City in Missouri, US

Foristell is a city in St. Charles and Warren counties in the U.S. state of Missouri. It is located approximately 43 miles west of St. Louis. As of the 2020 census, Foristell had a population of 550.

==Geography==
Foristell is located on I-70 between Wright City to the west and Wentzville to the east. Peruque Creek flows past the south side of the city.

According to the United States Census Bureau, the city has a total area of 5.62 sqmi, of which 5.53 sqmi is land and 0.09 sqmi is water.

==Demographics==

As of 2000 the median income for a household in the city was $52,386, and the median income for a family was $53,750. Males had a median income of $43,750 versus $33,333 for females. The per capita income for the city was $22,331. About 7.1% of families and 8.9% of the population were below the poverty line, including 16.3% of those under age 18 and 4.4% of those age 65 or over.

Historical population
| Census | Pop. | Note | %± |
| 1980 | 119 |  | — |
| 1990 | 144 |  | 21.0% |
| 2000 | 331 |  | 129.9% |
| 2010 | 505 |  | 52.6% |
| 2020 | 550 |  | 8.9% |
U.S. Decennial Census

===2010 census===
As of the census of 2010, there were 505 people, 192 households, and 151 families residing in the city. The population density was 91.3 PD/sqmi. There were 208 housing units at an average density of 37.6 /sqmi. The racial makeup of the city was 93.3% White, 3.6% African American, 0.2% Native American, 0.2% Asian, 0.8% from other races, and 2.0% from two or more races. Hispanic or Latino of any race were 0.8% of the population.

There were 192 households, of which 31.8% had children under the age of 18 living with them, 69.3% were married couples living together, 5.7% had a female householder with no husband present, 3.6% had a male householder with no wife present, and 21.4% were non-families. 18.2% of all households were made up of individuals, and 4.7% had someone living alone who was 65 years of age or older. The average household size was 2.63 and the average family size was 2.98.

The median age in the city was 44.8 years. 23% of residents were under the age of 18; 6.9% were between the ages of 18 and 24; 20.5% were from 25 to 44; 35.2% were from 45 to 64; and 14.3% were 65 years of age or older. The gender makeup of the city was 51.5% male and 48.5% female.

==History==
The city now known as Foristell started in 1856 under the name of "Millville". The first homes, as well as a railroad, were constructed in that year. In 1858, Millville built its first post office.

The community saw rapid growth during the Civil War. A mill and a tobacco factory were both established. It was during this time that a man by the name of Pierre Foristell gained respect throughout the community. The town of Millville officially changed its name to Foristell in 1875.
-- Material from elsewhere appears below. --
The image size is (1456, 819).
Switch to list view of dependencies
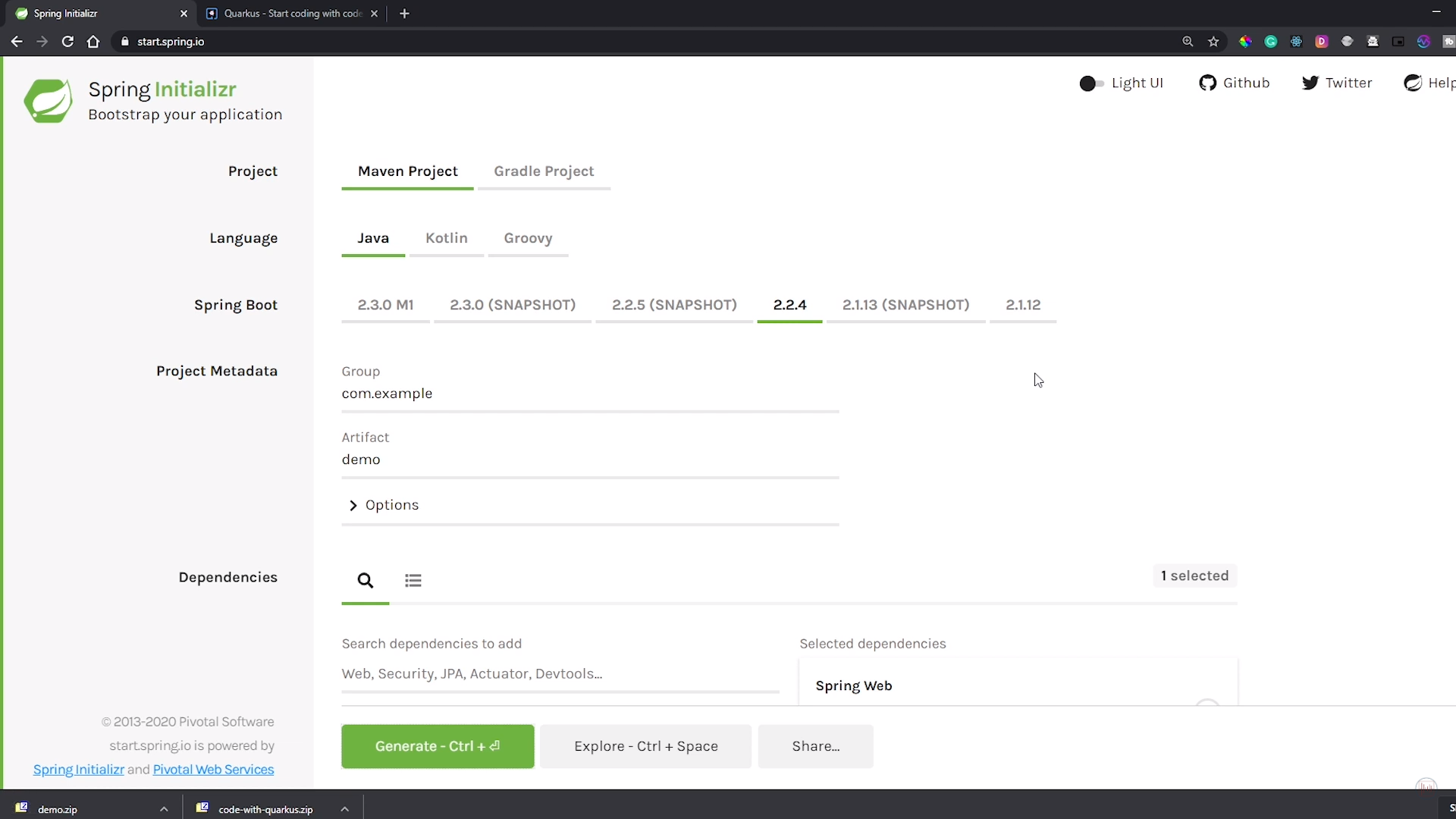tap(413, 580)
In 1979, Foristell was incorporated into a village. Just nine years later, however, the residents voted to make it a fourth-class city. This transition came about the following year, in 1989.

==Recreation==
Foristell is home to Indian Camp Creek Park and Towne Park, which are operated by St. Charles County.

==Education==
The portion in St. Charles County is in the Wentzville R-IV School District.

The portion in Warren County is in the Wright City R-II School District of Warren County.